The old, the young and the incapacitated could be paid a living wage out of the proceeds.

Why not?
And the surprise is.....criminal!
[info]s6blr wrote:
Monday, 6 July 2009 at 10:27 pm (UTC)
Gee, we get to see the same folks who have not been prosecuted for their financial mis-deeds get away with paying less tax. And the surprise of this is no one will prosecute them, investigate them, nor review how they're getting around the new 50pc law. Nice one Gordon, I'm sure that your team of merry bean counters also won't review the companies advising how to get around the tax, just like you didn't stop the financial impropriety of the MP's expenses -- yes?
One Law For The Rich and One Law For The Poor
[info]j2r wrote:
Tuesday, 7 July 2009 at 09:12 am (UTC)
Aren?t these wealthy ones who don?t earn what they get through effort happy with paying a fair level of income tax?

To fiddle their ways around the tax system to avoid paying tax is immoral and we all know solicitors and accountants help the wealthy be seen as legally correct in what they do when in fact they are morally corrupt.

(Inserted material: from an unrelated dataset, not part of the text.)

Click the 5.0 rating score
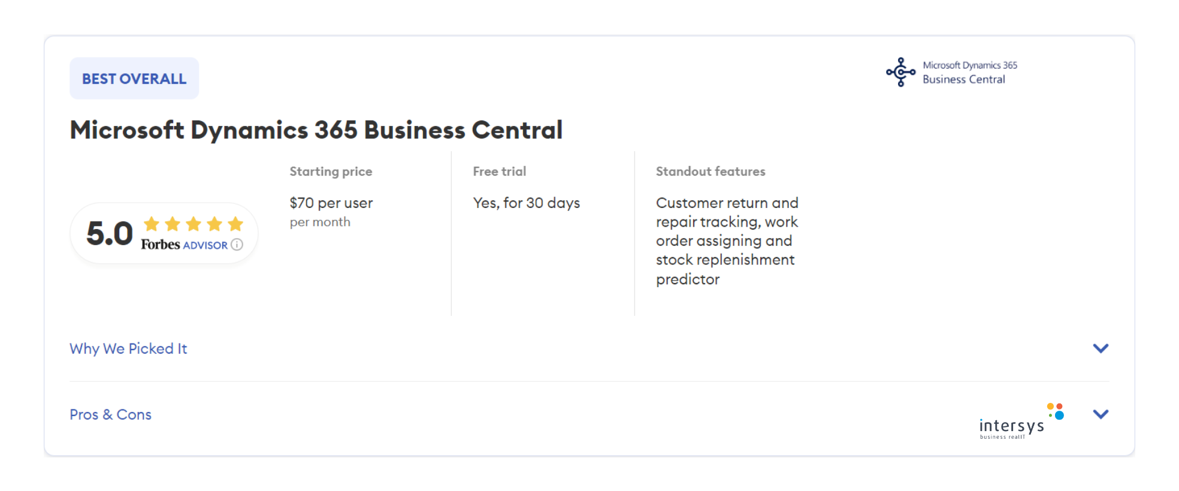The width and height of the screenshot is (1179, 491). click(x=109, y=233)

I am glad I have never worked in these industries which supports this greed and corruption.

All I can see is that there must be an underlying weakness in the integrity of their status and achievements for them to need preferential treatment over the normal worker all the time. I call this being spoon-fed with perks and privileges to maintain false one-upmanship.
50p 'evasion'
[info]binladenspup wrote:
Saturday, 11 July 2009 at 03:27 pm (UTC)
are we completely blind and stupid? did we not know the instant the tax rise was announced that accountants all over london were going to get round this? it was fool the masses into thinking we care and the 'bad men' who run the banks will pay for their greed. and nobody seemed to notice that the 2p rise in fuel duty alone would rob us of much more. never mind the money you will lose when the effects of 'quantative easing' (printing money out of thin air) kick in.
we deserve all the crap we get from powerless puppet politicians for being so stupid as to think they are there to serve us and not the giant corporations in oil, drugs, arms and banking.
wake up people you only have to find out where these stupid politicians get jobs when they're finished, and a lot of them during they're 'service' to the people!